> **PROVIDED RECORDS**

▼

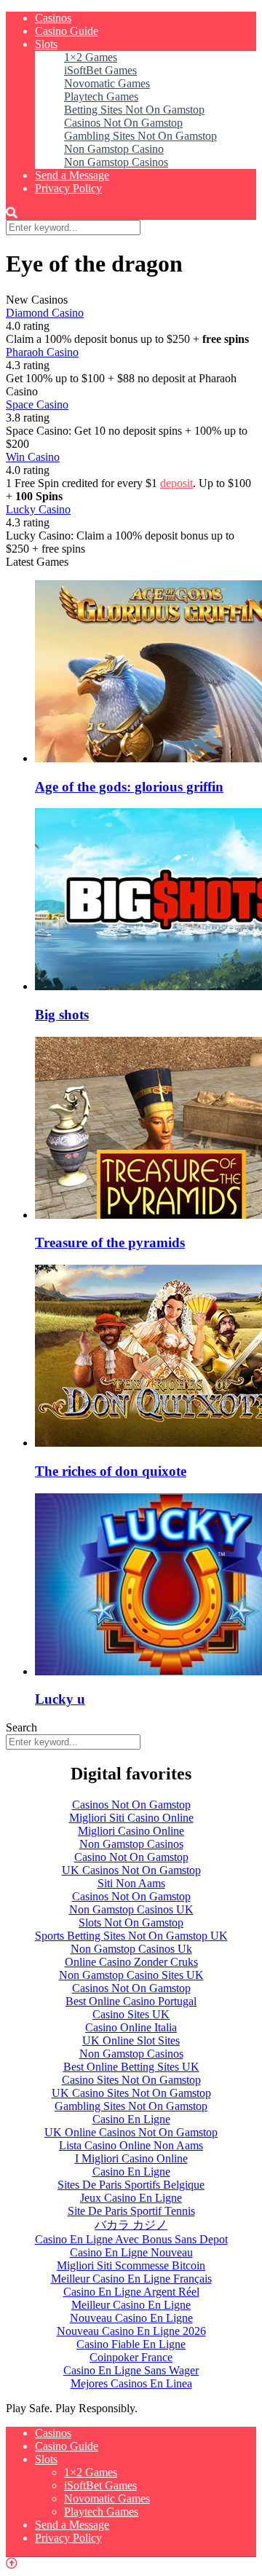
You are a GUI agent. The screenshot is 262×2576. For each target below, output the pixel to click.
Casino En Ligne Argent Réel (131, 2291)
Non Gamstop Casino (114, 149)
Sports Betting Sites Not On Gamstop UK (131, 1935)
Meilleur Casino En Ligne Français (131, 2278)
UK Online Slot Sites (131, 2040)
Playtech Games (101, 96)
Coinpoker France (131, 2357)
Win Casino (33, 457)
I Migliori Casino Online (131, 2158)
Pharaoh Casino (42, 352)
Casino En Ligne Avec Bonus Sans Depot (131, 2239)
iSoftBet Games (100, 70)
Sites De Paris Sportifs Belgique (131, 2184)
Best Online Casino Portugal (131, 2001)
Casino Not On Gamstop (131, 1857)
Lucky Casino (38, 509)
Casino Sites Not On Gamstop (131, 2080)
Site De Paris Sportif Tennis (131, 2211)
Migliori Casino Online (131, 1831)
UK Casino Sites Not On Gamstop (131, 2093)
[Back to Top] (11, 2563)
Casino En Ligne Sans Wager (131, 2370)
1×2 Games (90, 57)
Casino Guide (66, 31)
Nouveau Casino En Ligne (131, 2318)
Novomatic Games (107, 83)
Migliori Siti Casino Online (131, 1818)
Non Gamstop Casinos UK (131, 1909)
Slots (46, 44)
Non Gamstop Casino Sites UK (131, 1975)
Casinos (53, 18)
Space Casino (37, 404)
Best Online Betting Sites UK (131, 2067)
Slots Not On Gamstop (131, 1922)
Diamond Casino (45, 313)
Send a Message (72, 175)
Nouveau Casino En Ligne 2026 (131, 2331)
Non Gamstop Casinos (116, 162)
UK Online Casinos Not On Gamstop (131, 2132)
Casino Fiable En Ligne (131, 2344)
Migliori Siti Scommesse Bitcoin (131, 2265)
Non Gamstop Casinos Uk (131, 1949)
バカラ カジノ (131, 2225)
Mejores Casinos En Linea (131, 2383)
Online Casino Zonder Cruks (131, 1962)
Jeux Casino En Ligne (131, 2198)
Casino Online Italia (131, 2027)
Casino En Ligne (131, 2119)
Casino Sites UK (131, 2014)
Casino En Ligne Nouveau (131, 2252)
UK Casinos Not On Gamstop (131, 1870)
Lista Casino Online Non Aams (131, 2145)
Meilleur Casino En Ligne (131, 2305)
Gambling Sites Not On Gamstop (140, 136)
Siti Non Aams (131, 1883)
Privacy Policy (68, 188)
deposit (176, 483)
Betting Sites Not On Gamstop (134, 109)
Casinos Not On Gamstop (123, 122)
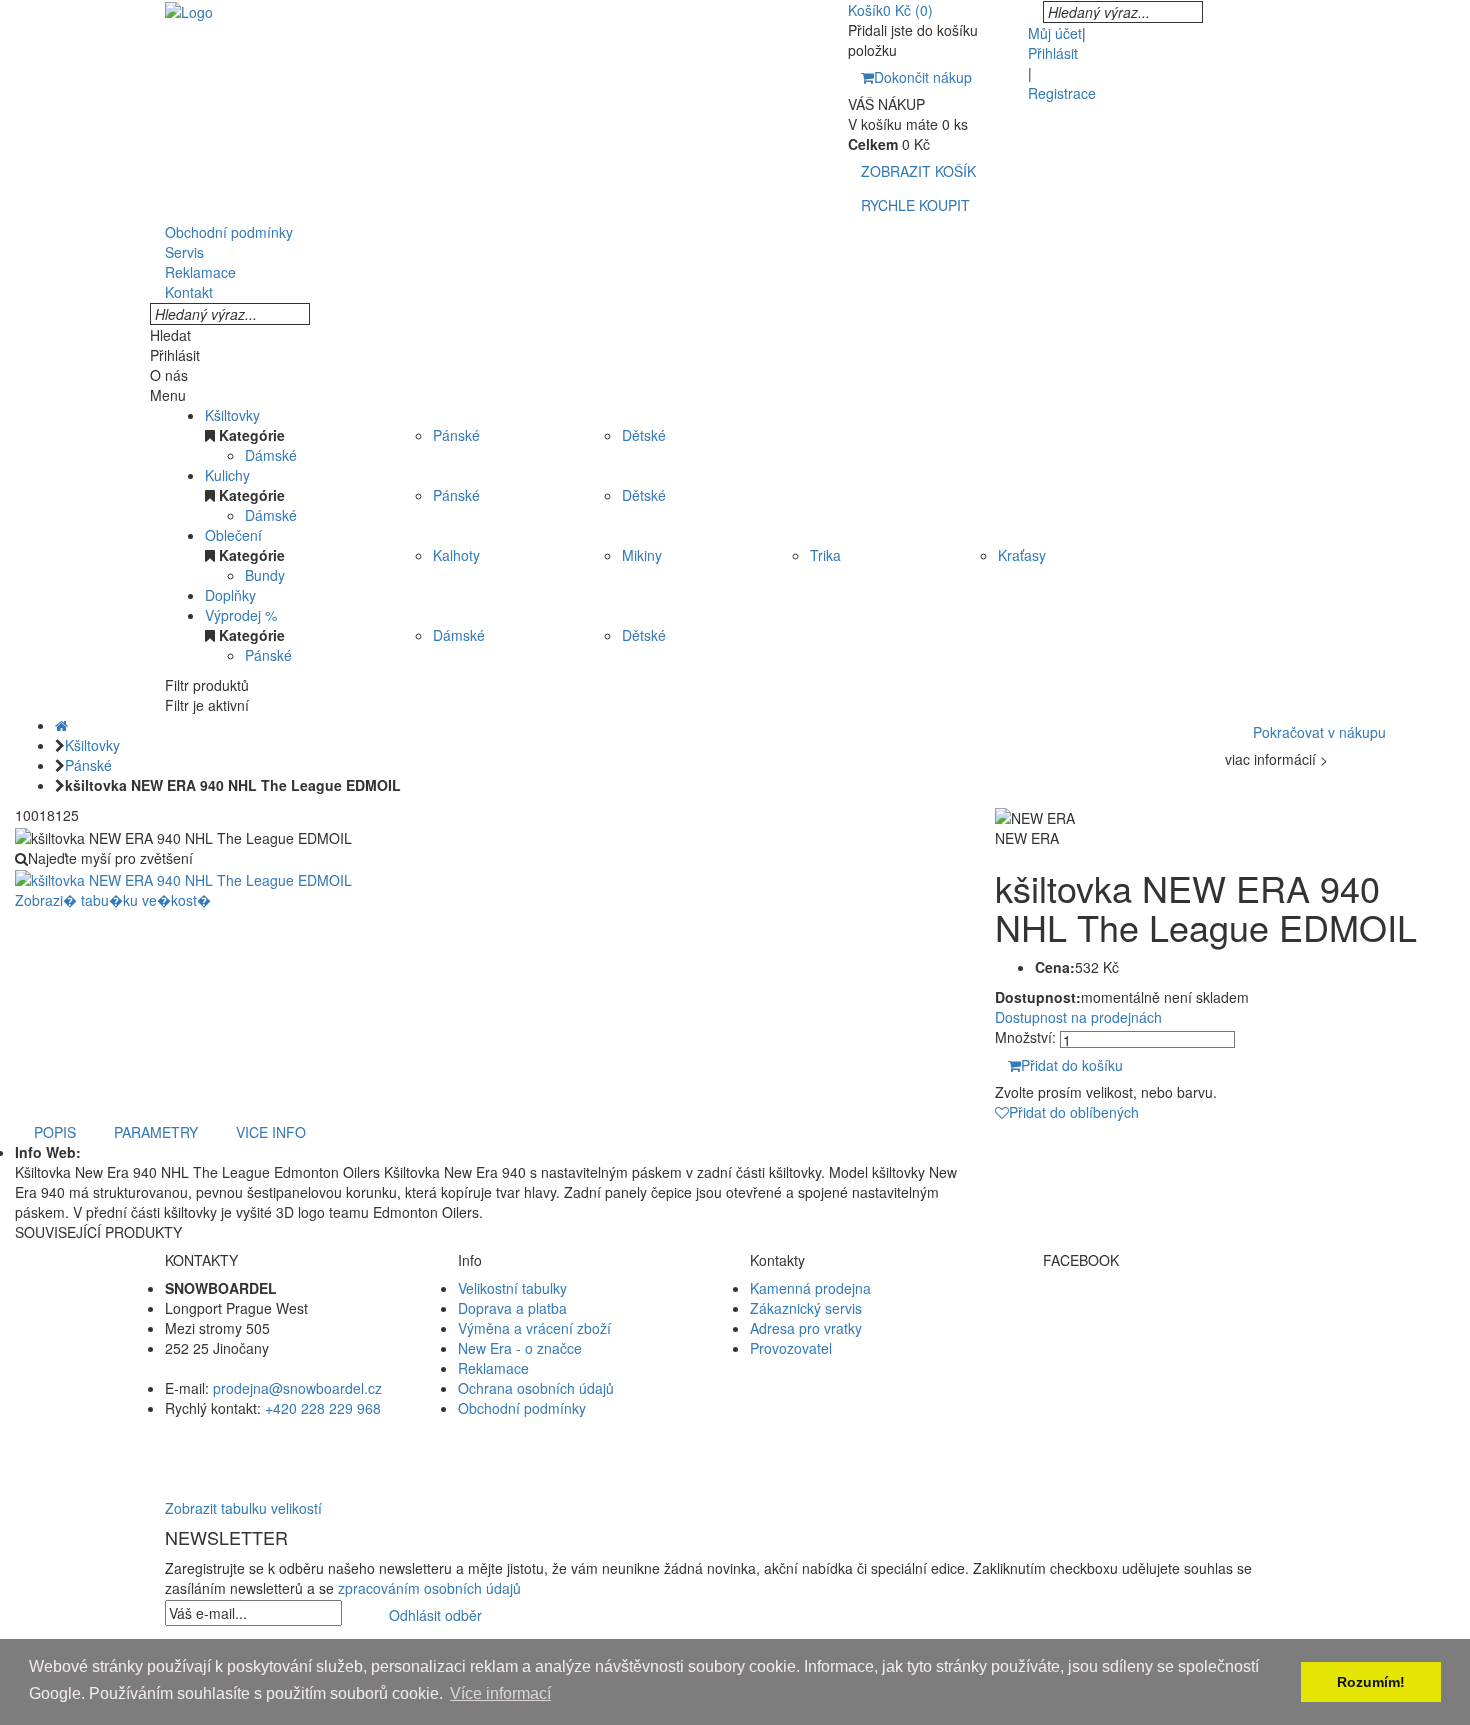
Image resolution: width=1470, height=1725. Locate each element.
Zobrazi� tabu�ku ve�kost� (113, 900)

▲

> **DESCRIPTION OF THE TASK**
Return every line from the records above that holds the word "Betting".

> **ANSWER BOX**
Sports Betting Sites Not On Gamstop UK (131, 1935)
Best Online Betting Sites UK (131, 2067)
Betting Sites Not On Gamstop (134, 109)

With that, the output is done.